IBM insists its revamped AI strategy – a pared-back, less world-changing goal – works. The job of resurrecting growth was entrusted to Arvind Krishna, a computer scientist who became chief executive last year after leading the recent overhaul of IBM’s cloud and AI business.

But the great visions of the past are gone. Today, Watson is not just an acronym for technological ability, but a sobering example of the pitfalls of technological hype and AI hubris

It turns out that the march of artificial intelligence through the mainstream economy will be a gradual evolution rather than a catastrophic revolution.

Time and again in its 110-year history, IBM has introduced new technologies and sold them to corporations. The company dominated the mainframe market so much that it became the target of federal antitrust proceedings. PC sales really took off after IBM launched in 1981 and the small machines were recommended as indispensable tools in corporate offices. In the 1990s, IBM helped its traditional corporate customers migrate to the Internet.

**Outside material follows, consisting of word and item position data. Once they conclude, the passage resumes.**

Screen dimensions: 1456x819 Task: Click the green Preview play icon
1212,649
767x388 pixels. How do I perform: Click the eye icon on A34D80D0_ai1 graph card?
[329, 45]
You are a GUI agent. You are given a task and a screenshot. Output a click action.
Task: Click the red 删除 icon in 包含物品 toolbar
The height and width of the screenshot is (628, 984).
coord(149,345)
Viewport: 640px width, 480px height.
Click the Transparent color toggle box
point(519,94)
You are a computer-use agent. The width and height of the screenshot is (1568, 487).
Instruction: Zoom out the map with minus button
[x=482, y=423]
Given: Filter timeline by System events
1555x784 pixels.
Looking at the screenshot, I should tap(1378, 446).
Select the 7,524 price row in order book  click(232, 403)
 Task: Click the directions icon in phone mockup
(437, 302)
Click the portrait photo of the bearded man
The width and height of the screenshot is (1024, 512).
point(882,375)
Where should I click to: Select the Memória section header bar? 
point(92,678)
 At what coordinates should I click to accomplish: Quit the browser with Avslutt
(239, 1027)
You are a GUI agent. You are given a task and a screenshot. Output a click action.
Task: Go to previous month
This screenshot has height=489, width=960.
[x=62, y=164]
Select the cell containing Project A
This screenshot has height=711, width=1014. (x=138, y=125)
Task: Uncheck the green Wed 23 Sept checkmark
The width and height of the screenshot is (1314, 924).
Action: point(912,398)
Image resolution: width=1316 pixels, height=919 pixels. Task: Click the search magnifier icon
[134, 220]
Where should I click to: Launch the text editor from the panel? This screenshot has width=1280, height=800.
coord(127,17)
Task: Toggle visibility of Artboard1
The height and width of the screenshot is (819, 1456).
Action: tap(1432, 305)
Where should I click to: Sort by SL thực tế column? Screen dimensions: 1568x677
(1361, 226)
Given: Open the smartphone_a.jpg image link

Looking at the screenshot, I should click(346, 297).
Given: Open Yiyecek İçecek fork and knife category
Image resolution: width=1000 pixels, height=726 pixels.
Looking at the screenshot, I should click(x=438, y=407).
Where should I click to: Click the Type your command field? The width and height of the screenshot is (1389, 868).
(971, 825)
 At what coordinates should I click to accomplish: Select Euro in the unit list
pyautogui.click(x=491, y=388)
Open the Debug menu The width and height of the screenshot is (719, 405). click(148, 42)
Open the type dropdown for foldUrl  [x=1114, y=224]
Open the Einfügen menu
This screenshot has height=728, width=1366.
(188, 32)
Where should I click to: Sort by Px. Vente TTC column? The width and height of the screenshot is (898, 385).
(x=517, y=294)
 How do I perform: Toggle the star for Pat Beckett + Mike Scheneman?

IBM executives came to see AI as the next wave.

Mr. Ferrucci presented the idea of ​​Watson recognizing and analyzing words to his bosses in the IBM research laboratories for the first time in 2006. Another research goal was the further development of techniques for automated answering of questions.

After overcoming initial skepticism, Mr. Ferrucci assembled a team of scientists – eventually more than two dozen – to work from the company’s laboratory in Yorktown Heights, NY, about 20 miles north of IBM’s Armonk headquarters.

The Watson they built was a room-sized supercomputer with thousands of processors running millions of lines of code. His storage disks were filled with digitized reference works, Wikipedia entries, and electronic books. Computer intelligence is a brute force issue, and the massive machine required 85,000 watts of power. The human brain, on the other hand, works with the equivalent of 20 watts.